## Task list
1 > In the article on the Stanley Cup Final, rewrite the stretch from "As different as" through "to live with.", changing "coronavirus pandemic" to "COVID-19 pandemic".
2 > List every hockey team named in the article on the Stanley Cup Final.

21/03/2023

Jamie Benn needed two words to describe what winning the Stanley Cup would mean to him.

Jamie Benn needed two words to describe what winning the Stanley Cup would mean to him.”The world,” the Dallas Stars captain said.
He’d likely have the same answer in any year.
This isn’t any year, though, as one of the main storylines during this Stanley Cup Final between the Stars and Tampa Bay Lightning is that it will be contested entirely in Edmonton, with no fans inside Rogers Place.
It’s historic in that sense.
But none of that matters to the Stars and Lightning, not with the dream so close to becoming reality.
As different as 2020 has been because of the coronavirus pandemic, so much about the Stanley Cup Final, which starts with Game 1 on Saturday (7:30 p.m. ET; NBC, CBC, SN, TVAS), is the same as it is every year, starting with the notion that the elation of winning will be almost impossible to contain and the heartbreak of losing almost unbearable to live with. 
“We’re obviously in a bubble in Edmonton, but for the most part the hockey is the same, the level of hockey, the compete level, it’s all the same,” said Stars forward Corey Perry, who won the Stanley Cup with the Anaheim Ducks in 2007. “When we came back from the pause we were thinking that we were coming to Edmonton to win the Stanley Cup.”

## Extracted information
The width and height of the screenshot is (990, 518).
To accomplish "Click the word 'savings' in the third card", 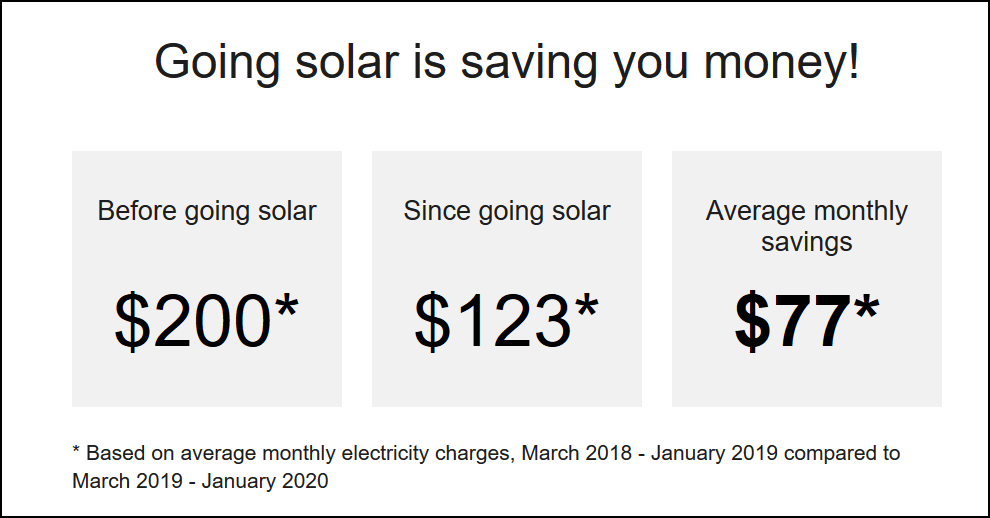I will (807, 243).
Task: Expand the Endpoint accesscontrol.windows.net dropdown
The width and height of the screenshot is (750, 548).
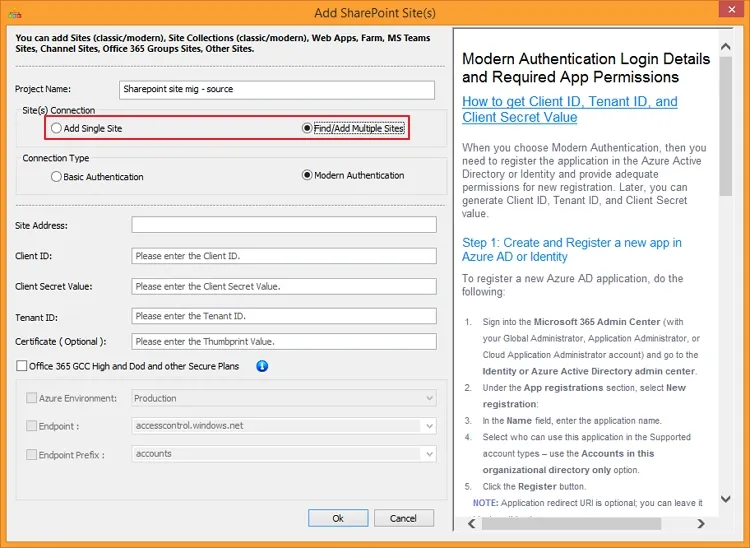Action: [429, 426]
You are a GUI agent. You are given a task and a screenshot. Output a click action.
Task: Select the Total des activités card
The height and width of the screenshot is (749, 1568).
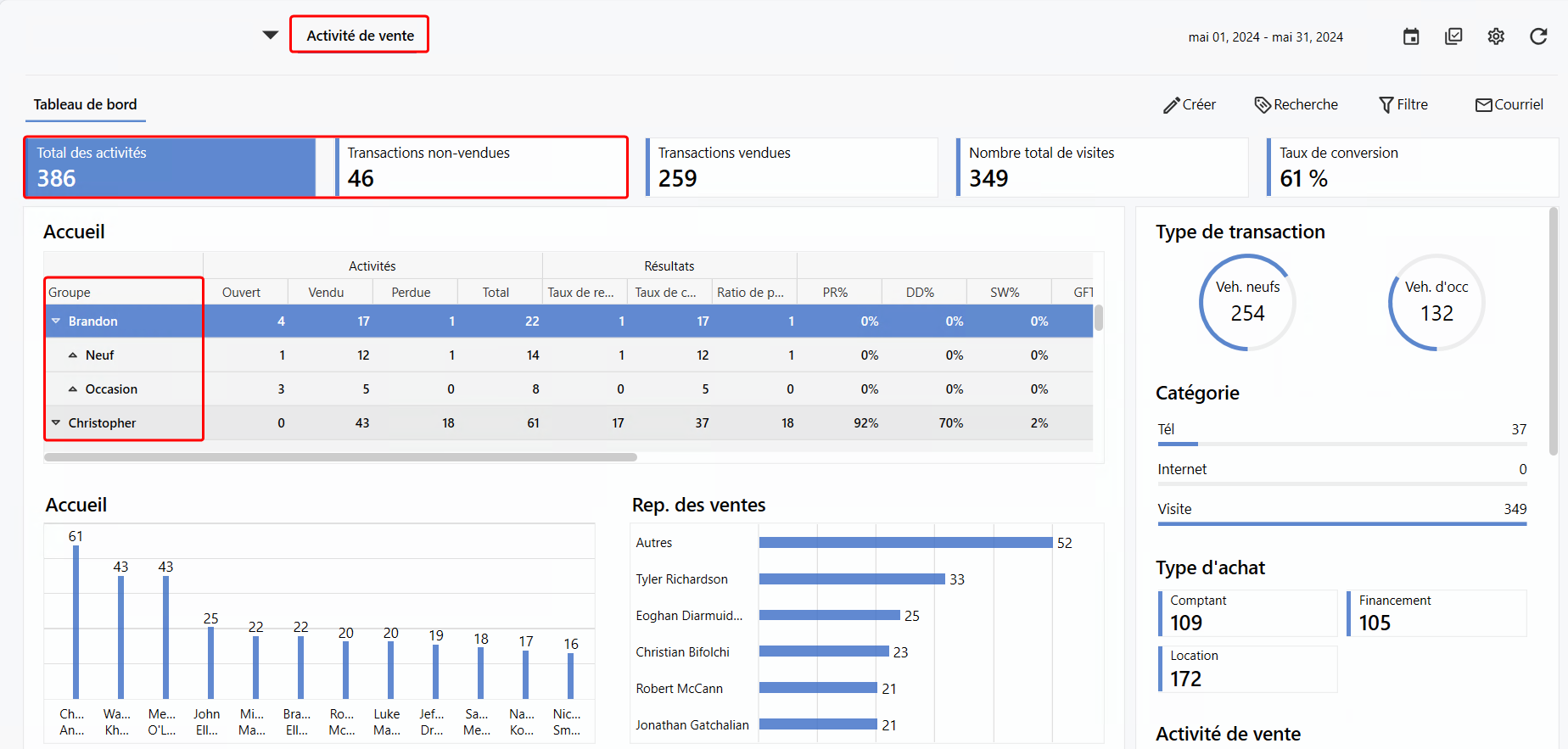tap(170, 167)
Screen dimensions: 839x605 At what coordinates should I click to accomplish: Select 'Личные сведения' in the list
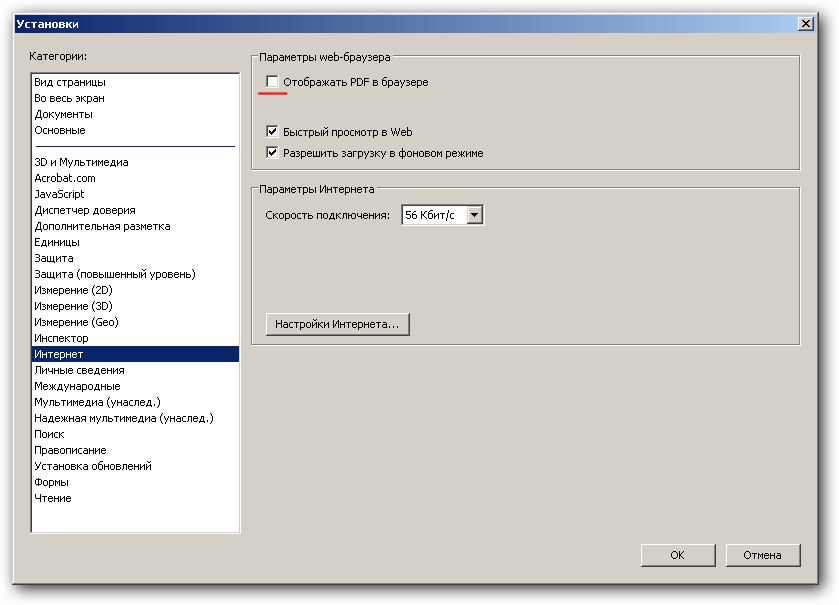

## Results for the exercise
1 >
As different as 2020 has been because of the COVID-19 pandemic, so much about the Stanley Cup Final, which starts with Game 1 on Saturday (7:30 p.m. ET; NBC, CBC, SN, TVAS), is the same as it is every year, starting with the notion that the elation of winning will be almost impossible to contain and the heartbreak of losing almost unbearable to live with.

2 >
Dallas Stars
Tampa Bay Lightning
Anaheim Ducks